Introdução e proposta do trabalho:

                                               Exercendo as atribuições gerais inerentes ao cargo de Procurador de Município, surgiu questionamento sobre a possibilidade de tais profissionais exercerem a defesa do Prefeito e do Vice-Prefeito, em Ação Popular cujas autoridades figurassem como rés.

                                               Este artigo nasceu de parecer emitido à consulta formulada pela Procuradoria-Geral do Município de Juiz de Fora e sobre o tema chegou-se às conclusões a seguir expostas, não sem antes contextulizá-lo.

                                               Assim, neste estudo, buscar-se-á demonstrar, fundamentadamente, os porquês e as consequências, inclusive de ordem criminal, de os Procuradores Municipais não poderem patrocinar defesa do agente público.

1- Tramita na Comarca de Juiz de Fora, processo judicial (Ação Popular) ajuizada por cidadãos em face do Prefeito e do Vice-Prefeito do Município. Citado para promoverem suas defesas, foi acionado a Procuradoria-Geral, a qual formulou o questionamento acima feito.

                                               Mas, para análise da situação em tela, necessário averiguar-se quais são as atribuições de um Procurador de Município.

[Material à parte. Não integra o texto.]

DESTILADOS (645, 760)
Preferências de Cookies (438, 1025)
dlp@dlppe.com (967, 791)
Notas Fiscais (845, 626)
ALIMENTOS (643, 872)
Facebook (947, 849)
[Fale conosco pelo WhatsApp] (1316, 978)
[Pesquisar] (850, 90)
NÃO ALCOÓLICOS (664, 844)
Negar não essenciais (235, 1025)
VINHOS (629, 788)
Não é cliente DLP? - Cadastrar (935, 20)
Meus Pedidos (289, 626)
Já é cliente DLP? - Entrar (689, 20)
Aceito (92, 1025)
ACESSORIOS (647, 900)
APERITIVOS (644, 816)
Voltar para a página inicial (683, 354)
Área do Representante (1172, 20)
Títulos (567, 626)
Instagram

2- No caso do Município de Juiz de Fora, há Decreto Regulamentar Municipal 7243, de 04/01/2002, que institui o sistema jurídico municipal e regulamenta as atribuições da Procuradoria-Geral do Município. Em seu art. 4º, I, prescreve:

“art. 4º. À Procuradoria-Geral do Município – PGM, dotada de autonomia administrativa, orçamentária e financeira, compete:

I- a representação do Município em juízo ou em processos administrativos contenciosos.”

                                               O art. 6º do mesmo Diploma Municipal prescreve, também, peremptoriamente:

“Compete ao Departamento de Procuradoria Administrativa prestar assessoria jurídica aos órgãos da Administração Pública nos assuntos relativos (...).”

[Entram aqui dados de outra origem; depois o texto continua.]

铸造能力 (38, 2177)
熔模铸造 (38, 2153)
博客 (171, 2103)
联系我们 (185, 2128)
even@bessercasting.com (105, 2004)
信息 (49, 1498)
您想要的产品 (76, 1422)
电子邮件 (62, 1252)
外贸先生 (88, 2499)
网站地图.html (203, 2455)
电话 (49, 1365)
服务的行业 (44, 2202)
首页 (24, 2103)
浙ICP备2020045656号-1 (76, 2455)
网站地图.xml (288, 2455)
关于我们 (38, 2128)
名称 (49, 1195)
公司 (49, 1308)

3- Nota-se, dessa maneira, que o órgão Procuradoria-Geral de Município e seus respectivos Procuradores encontram-se vinculados à defesa do Município, enquanto pessoa jurídica de direito público interno (CPC, 12, II), com personalidade jurídica própria e distinta das pessoas que o representam.

4- Logo, vê-se, sem maiores dificuldades, que os Procuradores Municipais não possuem atribuição legal para a defesa das pessoas de seus representantes.

5- Além do mais, a remuneração dos Procuradores Municipais advém dos cofres do Município, oneram o erário municipal, pelo que se conclui ser a este ente federativo que tais servidores devem defender.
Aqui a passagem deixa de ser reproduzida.